It was about a year ago that I heard about a deep geothermal drilling project in Finland (St1 Deep Heat Project), during which a couple of 6 km deep wells were completed in basement rocks. The ultimate aim was to establish connectivity between the wells to create an enhanced geothermal system (EGS).
The person I spoke to at the time was Signhild Gehlin from Sweden, who told me that the project was not a big success because no connection had been established between the two wells, despite stimulation. Conductivity did increase slightly after stimulation, but turned out to be pressure-dependent; lowering the pressure made any induced fractures close again.
Then, a few months ago, I entered into a conversation with Graeme Saunders from New Zealand, who is currently developing a new methodology to better map natural fracture systems in the subsurface before geothermal wells are drilled. The idea behind this is that the trajectory of these boreholes can be planned in such a way that they benefit areas of natural permeability.
In turn, Graeme recommended speaking with Peter Malin from Duke University in Durham, USA, whom he has been working with for a while and who is a specialist on passive seismic monitoring. Then, it turned out that Peter worked on the Finnish geothermal project and had ideas about why establishing a connection between the wells had failed.

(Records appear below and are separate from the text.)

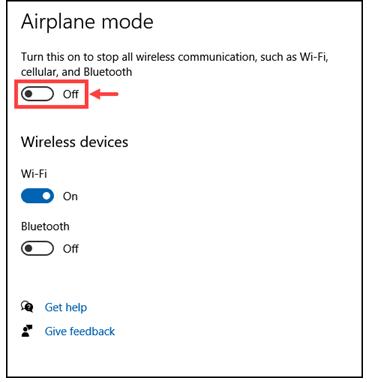Screen dimensions: 367x382
Task: Click the On label beside Wi-Fi switch
Action: click(x=70, y=196)
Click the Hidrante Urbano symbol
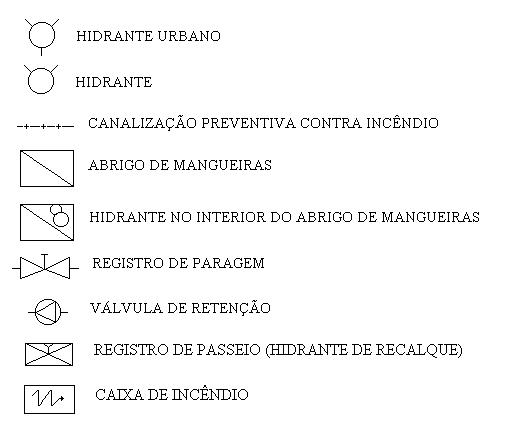Image resolution: width=523 pixels, height=433 pixels. 42,37
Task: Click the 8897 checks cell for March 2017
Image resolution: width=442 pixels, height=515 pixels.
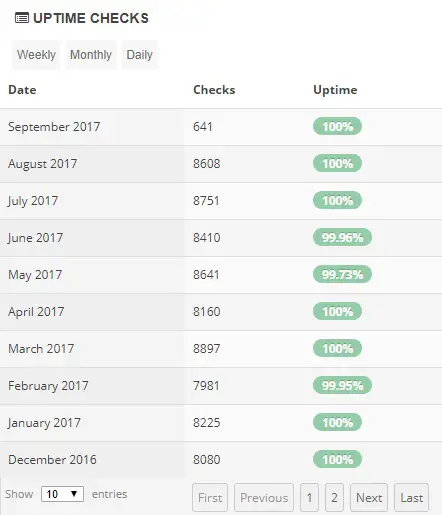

“I recommended the project managers to have a well separation at depth of about 40 m,” Peter told me, “but it was ultimately decided to go for around 400 m instead.” Was this too big a distance? It probably was, and Peter has an explanation for that.
“Fracture connectivity may be good at the well location,” Peter explains, “but as you move further out, the connectivity is diminishing. Therefore, net permeability at a large scale is falling as you move away from the well.”
Peter then explains that you need some sense of calibration around the well as to where the fractures are, and that you can’t exceed that distance and expect to have a permeable system. “The connection of fractures follows a power law, and the distance between the injection and production well needs to obey that power law in order to maintain permeability,” he argues.
Using fracture density data, Peter arrived at the above-mentioned well separation of around 40 m. Is it, therefore, a surprise that the wells turned out to be unconnected? Probably not. As Peter further explains, stimulation will only do so much because a frac fluid will always tend to stimulate already existing fracture systems first.
For that very reason, Peter sees merit in passive seismic monitoring. This technology has already proven that it is possible to map natural fracture systems in the subsurface. He is embarking on another big research project of that kind just this month (September). If wells can be planned knowing where areas of natural connectivity are, there is a much higher chance that a connection between an injector and producer can be established.